As we walked through each building, which have now been transformed into individual museums, we saw ashes of burned bodies, fake death certificates, pictures of women and children exiting the train, sculptures of the designed gas chambers, Zyklon B blue gas pallets, and informational pictures with numbers and statistics of the camp.

The few blocks afterwards allowed a heavy weight to be placed on my chest. I saw the personal belongings of the prisoners behind preserved glass. First was all the hair shaved from the men and women, there was just so much of it. Blonde, brown, grey, curly, straight, braided, it was all there right in front of me. I found myself grabbing my own hair to check if it was all there. Glasses, shoes, prosthetic legs and arms, brushes, dishes, baskets, everything that made these individuals feel human was taken from them all at once. And God was still there, hope was still alive, right? Maybe.




Needless to say, it didn’t get easier as the end of touring the camp got near. I saw the living situations of the prisoners; the toilettes, the barracks where they slept, the washrooms, the undressing rooms, and finally the gas chamber with the crematorium located in the basement.

As I have now reached well over the 500 minimum word requirement for the blog assignment, I will finally tell you where God and Hope was throughout my day in Auschwitz 1. It’s rather simple actually, sorry to disappoint the suspense you might have been building while reading.

My father recently shared some inspiring words with me, “I am choosing to look forward from now on, and I’m not looking back. I will look through the bad and see the good that awaits ahead of me.” So that brings me back to those three words, “Arbeit Macht Frei.” If you look at the picture of the sign that I have posted, you will see gaps or spaces through the letters on the sign. Think of the words as the bad times, and the gaps as the good. I saw God from the beginning, the sign holds negative value but it also holds so much hope.

Our day started off with rain, but finished with sunshine, an act of God? I’d say. But it was more than that, it was the way the sun shines against the bricks of the buildings, and nothing more. God shining His light, His warmth on the camp provides hope, and I felt that.
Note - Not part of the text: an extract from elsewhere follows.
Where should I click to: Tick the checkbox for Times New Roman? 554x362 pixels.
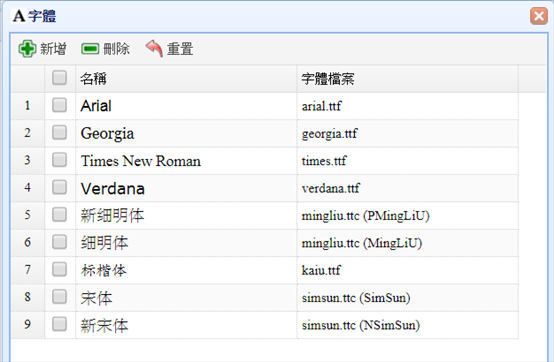tap(59, 160)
By no means is it easy to find God and Hope in Auschwitz, it is a challenge and pulls at every heartstring that exists. It was an honor to walk the camp of Auschwitz 1 today, and as I left I whispered to the angels in the air, “God is good all the time, all the time God is good.”

1 comments:

  1. Kristin,

    I took a tour of Auschwitz about 30 years ago. I had many of the same feelings that you wrote about. What affected me the most was seeing the preserved scalps of the people that were slaughtered. I have a vivid picture in my mind every time I hear about Auschwitz. It is something that I will never forget, and something that should never happen again.

    Thank you for sharing your thoughts.